*Task instructions*
Repeat the lines below with "header bar" substituted for "top navigation" and everything else left unchanged. Leave the pictures out of your answer.

*Available data*

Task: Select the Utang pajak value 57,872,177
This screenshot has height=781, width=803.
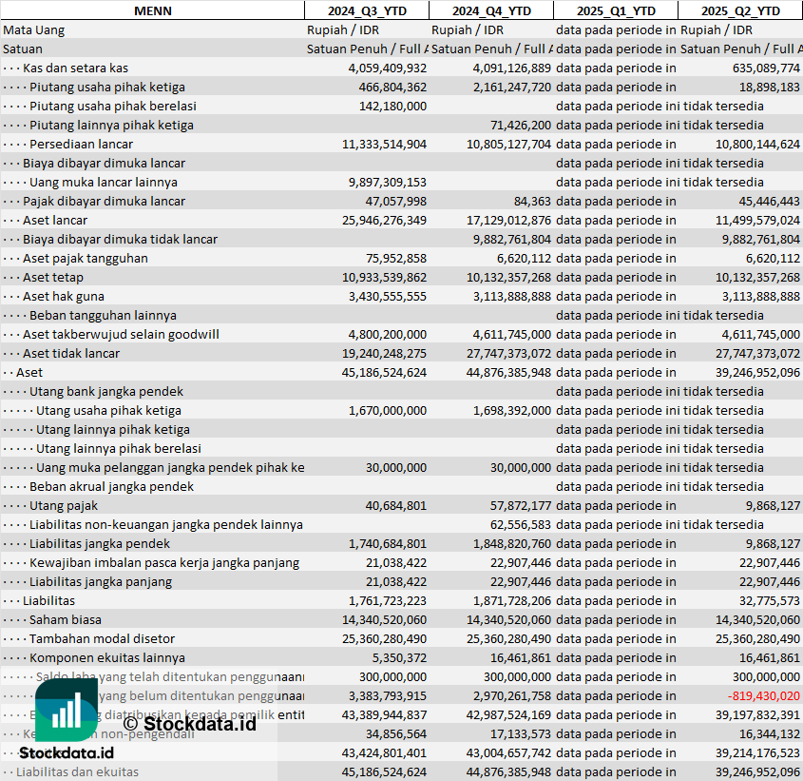Action: pyautogui.click(x=511, y=505)
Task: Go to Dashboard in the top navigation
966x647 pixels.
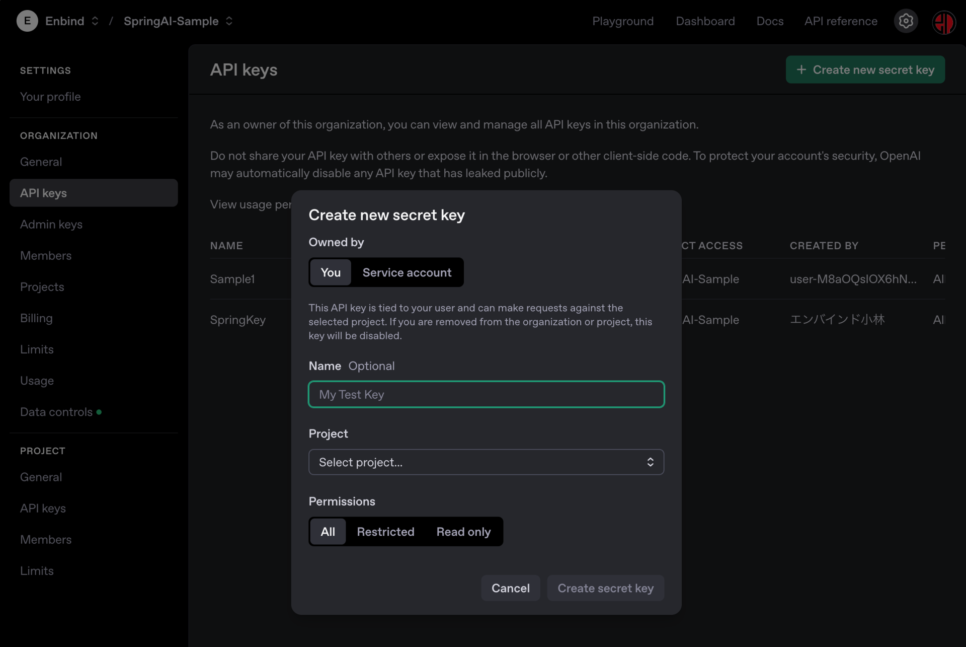Action: coord(705,21)
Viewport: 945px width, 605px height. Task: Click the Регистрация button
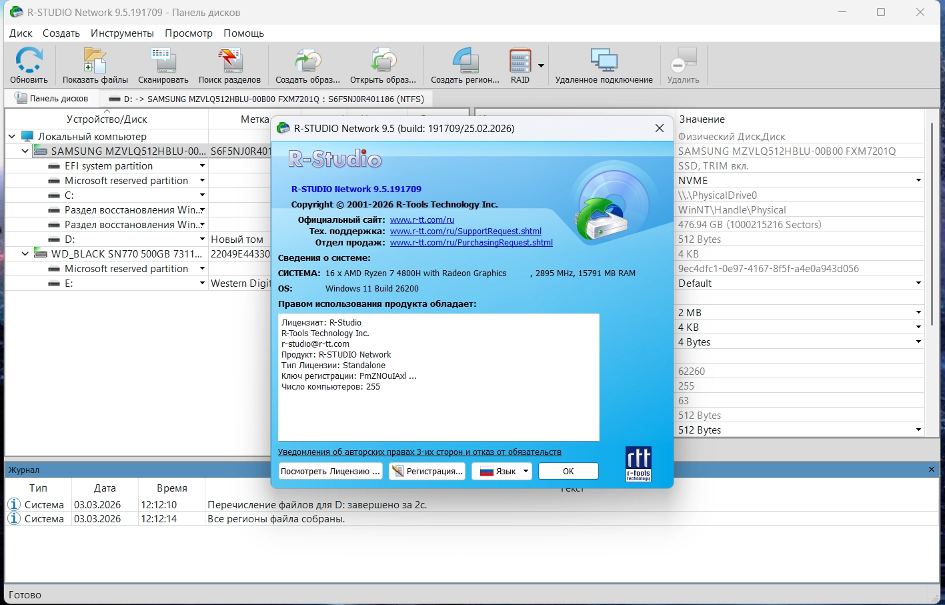point(427,471)
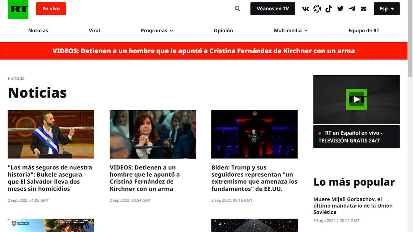413x232 pixels.
Task: Open the Twitter bird icon
Action: 340,9
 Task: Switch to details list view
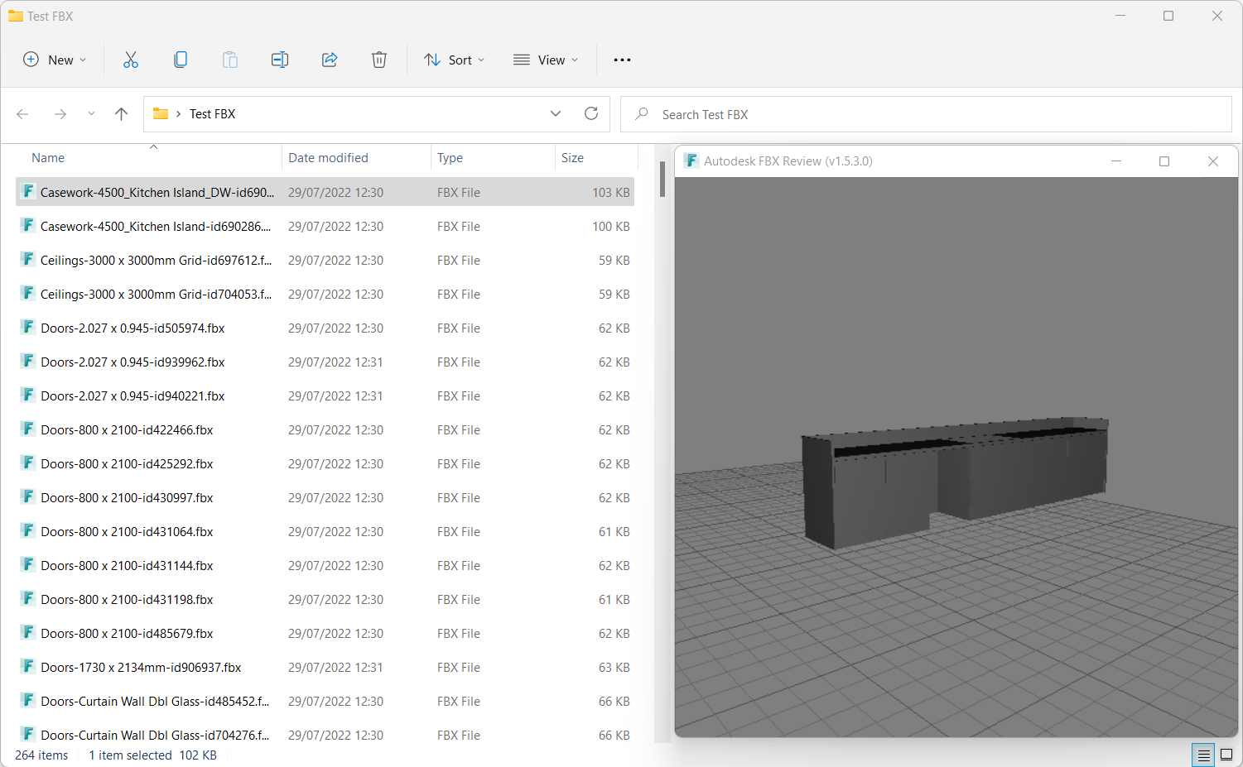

*The result*
Task: Select the Utang pajak value 57,872,177
This screenshot has height=781, width=803.
Action: pyautogui.click(x=511, y=505)
Task: Go to Dashboard in the header bar
966x647 pixels.
Action: coord(705,21)
Viewport: 945px width, 605px height. Task: Click the Регистрация button
point(427,471)
413x232 pixels.
Task: Open the Twitter bird icon
Action: 340,9
 Task: Switch to details list view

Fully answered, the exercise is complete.